Katrina Pepina lo recordaba siempre pero el tiempo y las circunstancias los habían alejado.
Fue al funeral. A las seis de la mañana. Con su imprudencia acostumbrada.
-Es la hora más bonita, cuando nadie está, cuando quien sufre se descubre solo de verdad.
El cansancio vence, la tristeza, el ajetreo y los pensamientos.
Y llegó. Le abrazó. Le escuchó. Rieron poquito, hablaron bien del difunto, le honraron y también lloraron al identificarse como aquellos de todos lados y de ninguno. Como si no hubieran pasado cuatro años. Como si el funeral anterior en el que estuvieron juntos -el de Má - hubiera sido ayer.

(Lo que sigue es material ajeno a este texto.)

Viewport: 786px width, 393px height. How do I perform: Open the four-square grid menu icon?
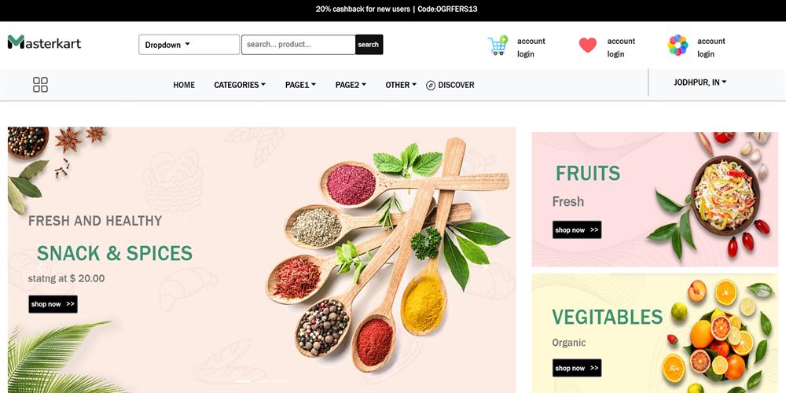40,85
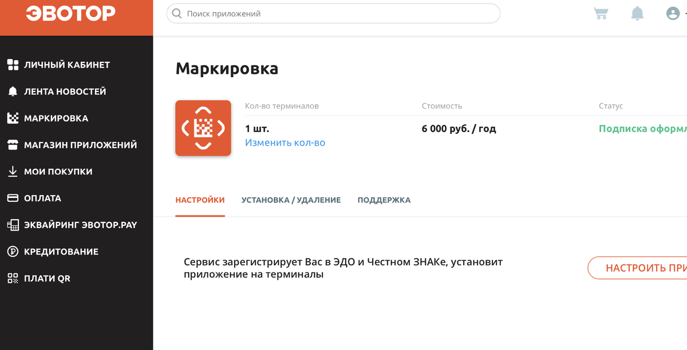Open the user profile avatar menu

coord(673,13)
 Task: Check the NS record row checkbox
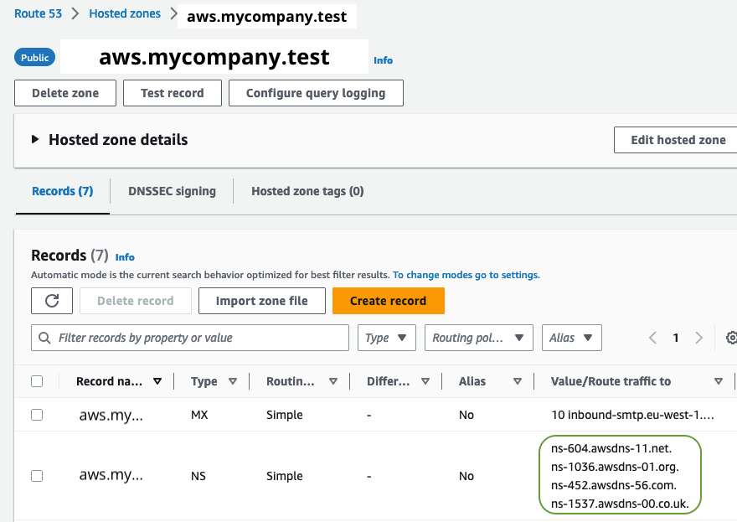pyautogui.click(x=37, y=476)
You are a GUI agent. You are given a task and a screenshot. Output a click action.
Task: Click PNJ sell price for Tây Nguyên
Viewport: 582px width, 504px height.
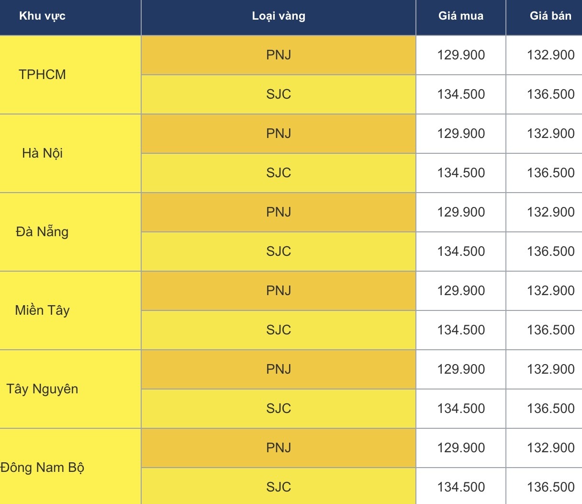[x=550, y=369]
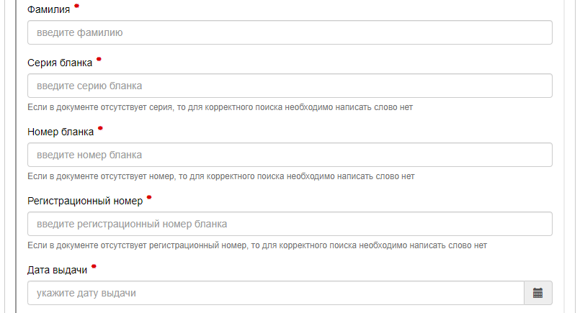This screenshot has width=580, height=313.
Task: Click the required asterisk next to Номер бланка
Action: [100, 129]
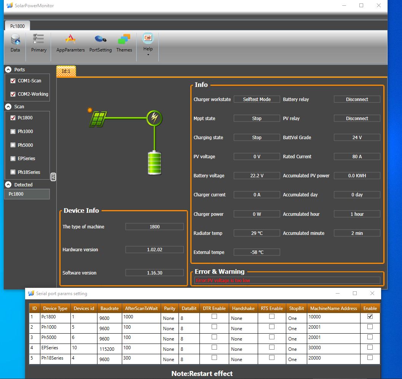Uncheck the COM1-Scan port checkbox

coord(13,81)
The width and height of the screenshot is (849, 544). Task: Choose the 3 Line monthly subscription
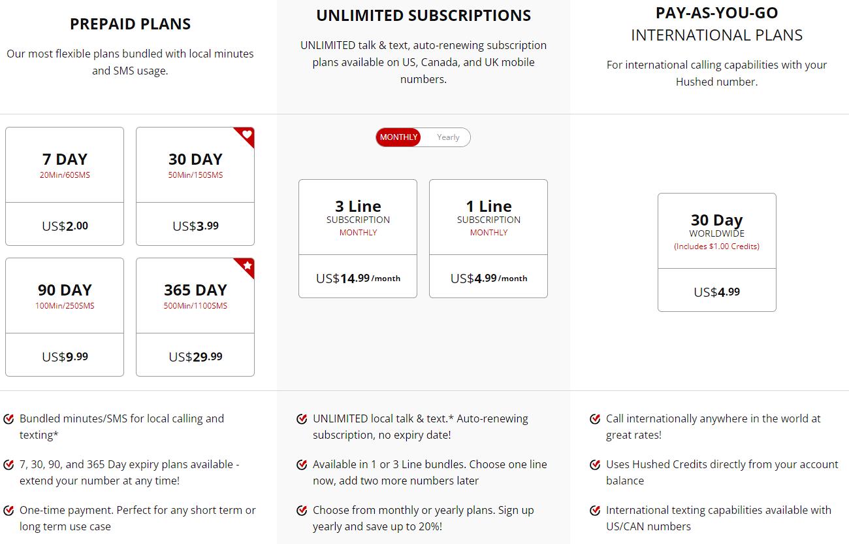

Y cuando salió de ahí, se sentía rara. Nostálgica, triste, feliz, sonámbula. Recordó lo mucho que lo estimaba, lo buena persona que era, cuánto la había apoyado, cómo no la juzgaba.
La última vez que lo había visto, fue entre una huida y vergüenza. No tuvo tiempo de decirle cuanto le estimaba, ni cómo disfrutaba sus platicas raras. Pensó que lo había perdido para siempre.
Y hoy, como hace años, no hubo tiempo, ni juicio, ni afán. Solo voz y oído. Afecto limpio y paz. Y a pesar de la tristeza del entorno, fue feliz de poder estar ahí, justo cuando era útil.
- Él no lo sabe, o tal vez si. Pero me salvó. De muchas maneras y veces. Me salvó.